Problem details ▸ Which lines run from the line with "Expand the Layers panel header" to the end of the entries? Write out exactly those, leaving out the pictures.

(Task material)

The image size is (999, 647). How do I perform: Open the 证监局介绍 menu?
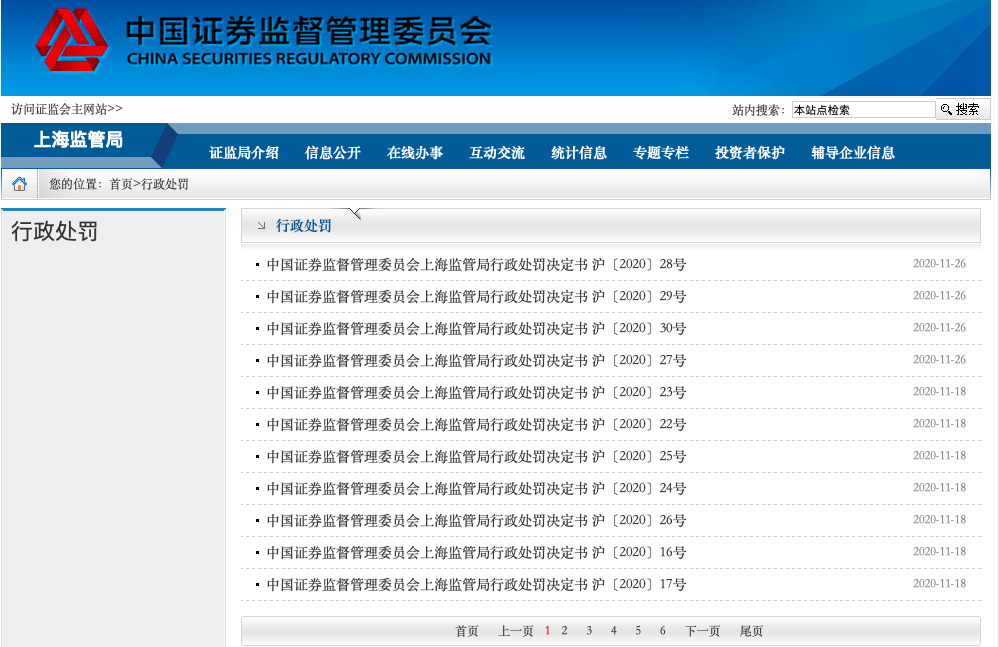pos(244,153)
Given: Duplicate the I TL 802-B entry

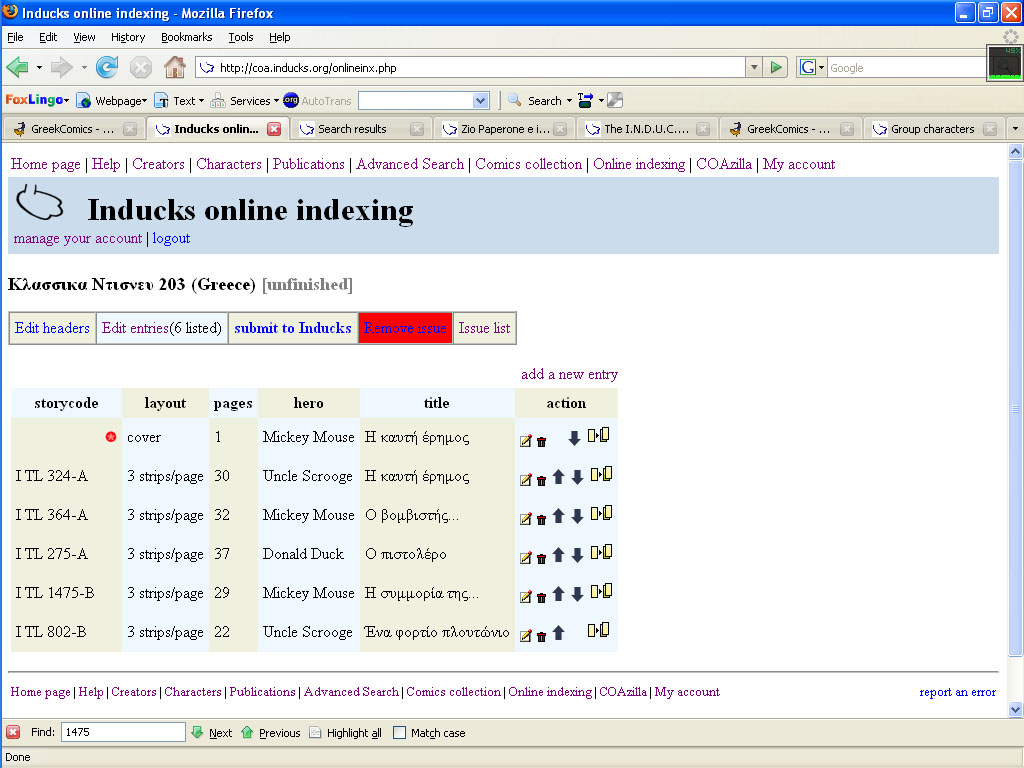Looking at the screenshot, I should click(x=599, y=631).
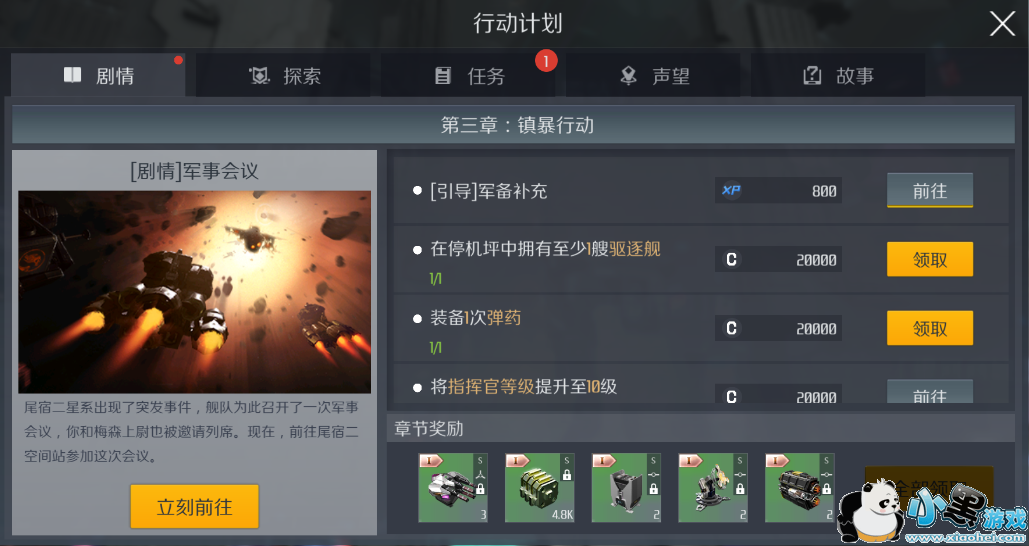This screenshot has height=546, width=1029.
Task: Click the book icon on 剧情 tab
Action: click(72, 75)
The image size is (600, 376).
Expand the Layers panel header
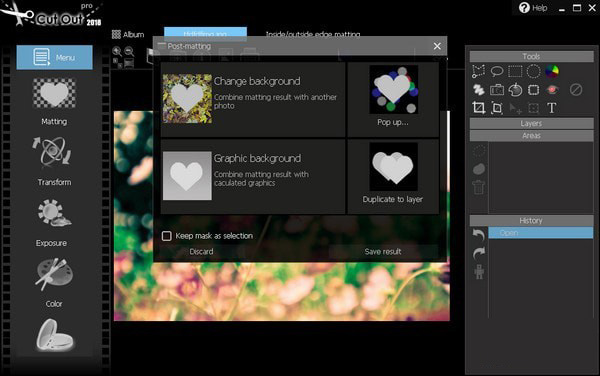click(x=532, y=124)
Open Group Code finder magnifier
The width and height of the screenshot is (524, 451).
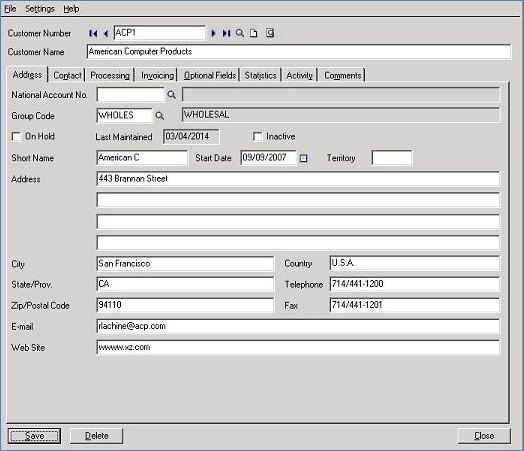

(End Task material)

Output of the exercise ▸
Expand the Layers panel header
click(x=532, y=124)
Open Group Code finder magnifier
The width and height of the screenshot is (524, 451).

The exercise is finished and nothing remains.